If you exercised the option when it vests, you’d have to report $9,500 ($10,000 – $500) in taxable compensation income (including payroll and state taxes).
Instead, let’s assume the grant agreement lets you exercise the option early. You exercise the option on the grant date (or soon after) and receive stock that isn’t vested yet. If you don’t elect 83(b) you would pay tax on the stock’s value when it vests. Here you’d pay tax on $10 per share or $10,000 less the $500 you paid to exercise.
If you elect 83(b) you pay tax on the fair market value of the stock when you received it, less the amount you paid to exercise the option. So, you’d report $500 ($1,000 – $500) in compensation income. The 83(b) election saved you $9,000 (not including payroll tax and state income tax).
If you elected 83(b) and sold the stock later for $20 a share, the growth from $1 at grant date to $20 would be capital gains!
Early Exercise of an ISO
If you received an Incentive Stock Option (ISO) instead, exercising it early and electing 83(b) reduces your potential Alternative Minimum Tax liability. This can be a good thing, but there are risks. (If you want a summary on how Incentive Stock Options (ISOs) work, you can read one here.)
Let’s keep with the example from above. You receive an option to buy 1,000 shares at $0.50 per share. Except this time the options are ISO’s, not NQSO’s.
Again, you exercise the options early, right after they’re granted. You receive the stock, but it won’t be vested for another year.
Since these are ISO’s you don’t pay any regular income tax on the grant date OR the exercise date. But, recall, there’s a holding period for ISOs. You need to hold the stock for more than one year after exercise and two years from the grant date. Since you held the stock beyond the year in which you exercised them you triggered the Alternative Minimum Tax (AMT).

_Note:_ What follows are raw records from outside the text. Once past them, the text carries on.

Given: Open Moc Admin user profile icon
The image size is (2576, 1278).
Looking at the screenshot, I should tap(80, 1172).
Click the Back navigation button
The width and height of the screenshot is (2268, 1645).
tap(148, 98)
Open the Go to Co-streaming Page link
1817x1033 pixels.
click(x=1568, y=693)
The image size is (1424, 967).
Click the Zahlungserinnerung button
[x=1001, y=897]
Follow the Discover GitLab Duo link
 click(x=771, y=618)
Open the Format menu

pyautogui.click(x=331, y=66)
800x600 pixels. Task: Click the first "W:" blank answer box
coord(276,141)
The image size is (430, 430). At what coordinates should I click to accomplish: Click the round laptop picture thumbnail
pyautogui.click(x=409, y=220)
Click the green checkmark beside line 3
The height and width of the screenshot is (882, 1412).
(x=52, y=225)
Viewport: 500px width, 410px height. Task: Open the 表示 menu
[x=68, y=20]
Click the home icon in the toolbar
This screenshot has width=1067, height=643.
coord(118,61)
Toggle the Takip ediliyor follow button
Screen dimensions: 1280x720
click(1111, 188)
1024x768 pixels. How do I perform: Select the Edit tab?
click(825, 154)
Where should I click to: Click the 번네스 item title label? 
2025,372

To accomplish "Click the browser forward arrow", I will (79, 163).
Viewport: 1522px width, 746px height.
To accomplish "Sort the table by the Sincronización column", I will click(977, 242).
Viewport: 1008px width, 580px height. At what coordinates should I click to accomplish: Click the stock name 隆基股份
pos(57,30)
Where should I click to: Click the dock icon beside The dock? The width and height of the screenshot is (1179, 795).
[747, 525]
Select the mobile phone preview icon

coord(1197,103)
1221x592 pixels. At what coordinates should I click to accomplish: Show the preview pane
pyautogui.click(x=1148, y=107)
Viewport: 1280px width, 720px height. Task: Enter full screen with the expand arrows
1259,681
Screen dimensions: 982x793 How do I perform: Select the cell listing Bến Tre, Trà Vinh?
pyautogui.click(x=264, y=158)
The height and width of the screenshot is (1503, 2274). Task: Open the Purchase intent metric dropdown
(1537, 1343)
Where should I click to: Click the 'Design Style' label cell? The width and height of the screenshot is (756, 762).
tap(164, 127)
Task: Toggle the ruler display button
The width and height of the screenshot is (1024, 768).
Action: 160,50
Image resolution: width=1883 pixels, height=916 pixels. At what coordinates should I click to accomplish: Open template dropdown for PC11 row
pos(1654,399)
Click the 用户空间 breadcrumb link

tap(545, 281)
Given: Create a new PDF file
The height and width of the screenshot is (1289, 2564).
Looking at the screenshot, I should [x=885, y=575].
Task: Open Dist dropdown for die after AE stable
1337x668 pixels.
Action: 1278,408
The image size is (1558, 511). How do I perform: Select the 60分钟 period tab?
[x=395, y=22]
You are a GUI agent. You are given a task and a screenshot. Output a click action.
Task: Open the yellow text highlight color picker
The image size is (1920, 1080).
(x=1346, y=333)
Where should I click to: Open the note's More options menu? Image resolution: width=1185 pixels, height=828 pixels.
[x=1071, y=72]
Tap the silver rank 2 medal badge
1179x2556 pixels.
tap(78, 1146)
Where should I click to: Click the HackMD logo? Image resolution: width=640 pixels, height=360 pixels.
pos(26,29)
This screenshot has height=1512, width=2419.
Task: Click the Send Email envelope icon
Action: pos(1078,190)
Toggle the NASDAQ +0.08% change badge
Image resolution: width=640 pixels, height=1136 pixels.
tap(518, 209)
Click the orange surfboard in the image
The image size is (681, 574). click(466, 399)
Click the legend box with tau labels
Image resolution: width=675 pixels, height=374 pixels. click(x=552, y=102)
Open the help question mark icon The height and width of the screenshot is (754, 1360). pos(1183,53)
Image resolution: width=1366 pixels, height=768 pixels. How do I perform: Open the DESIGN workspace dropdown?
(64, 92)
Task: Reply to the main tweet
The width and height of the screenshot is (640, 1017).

To calculate your AMT take your regular taxable income and add to it the difference between the value of the stock when they vest less the price you paid for the options. That’s what you’ll end up paying in tax for the year.
Here’s where Section 83(b) comes into play. If you elect 83(b) you can instead pay AMT on the value of the stock when it’s received, instead of when it’s vested.
In the above example, the stock is worth $1 when it’s granted and $10 when its vested. If you don’t elect 83(b) you end up paying $9,500 ($10,000 – $500) in AMT. If you do elect 83(b) you pay only $500 ($1,000 – $500).
Some Risks for electing 83(b) with ISO's
You should keep some risks in mind with this strategy.
One, if you’ve exercised the option early but the stock’s value has already increased by that point, you may still owe substantial AMT tax. In this case, you might not elect 83(b) and wait for the stock to vest. This way your AMT is based on the vesting date and maybe by then the stock price has dropped or you have left the company. Either way it saved you money.
If you elect 83(b) and the market is falling, you may end up paying tax on a stock that will be worth much less when it vests. In that case, it may be better to wait.
Also, recall with an ISO you have to hold the stock for more than one year after the exercise date and two years from the grant date. That means you might have to hold onto the stock for longer than you might otherwise.
Conclusion
While you can’t elect section 83(b) on employer stock options, if the stock you receive from an option isn’t vested (because you exercised the option early, say), you can elect 83(b) to accelerate tax on the unvested stock. For a NQSO, this would mean reporting taxable compensation income earlier, instead of waiting until the vesting date. For ISO, this would mean potentially reducing the amount of AMT you owe.
Careful planning is important here. As we’ve seen, the stock market doesn’t always go up. A falling market might change whether you elect section 83(b) or not.